Figure 7.. Co-occurrence of RAS oncogene activation and TP53 deficiency is associated with decreased response to VCP inhibition.

(A-B) Linear regression analysis of IC₅₀ distributions of a panel of 91 cancer cell lines (A) or 12 AML cell lines (B) treated with CB-5339 for three days compared to VCP mRNA expression data extracted from the CCLE database. Cell lines with no available transcriptional data were excluded from this analysis. R-square coefficient and associated P-value. NS=not significant. TPM=Transcripts per Million. (C-D) FACS analysis of the intracellular expression of γH2AX (C) or P-ATM (S1981) (D) in the indicated AML cell lines. Error bars represent mean of 2 to 3 replicates ± SEM. 10,000 cellular events were measured for each replicate. Welch’s t-test.
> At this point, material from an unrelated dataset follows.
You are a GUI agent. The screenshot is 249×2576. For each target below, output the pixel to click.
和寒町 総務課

NS=not significant. (E) KRAS, NRAS and TP53 mutational profiles (extracted from CCLE database) of the 16 AML cell lines screened for sensitivity to NMS-873. Cell lines harboring both RAS (KRAS or NRAS) and TP53 mutations are highlighted in red. (F) Distribution of IC₅₀ in a panel of 13 AML cell lines treated with various concentrations of NMS-873, CB-5083 or CB-5339 (four replicates for each condition). The 3 AML cell lines with no available RAS-TP53 mutational status were excluded from this analysis. Mann-Whitney test. * p<0.05. (G-H) RAS and TP53 mutational (G) or RAS activation and TP53 deficiency (H) co-occurrence frequency across pan-cancer TCGA database (10, 294 patient samples, 33 tumor lineages). Functional RAS activation and TP53 deficiency scores were determined based on two previously validated classifiers. AML subtype is highlighted in red. TCGA acronyms are detailed in Table S8.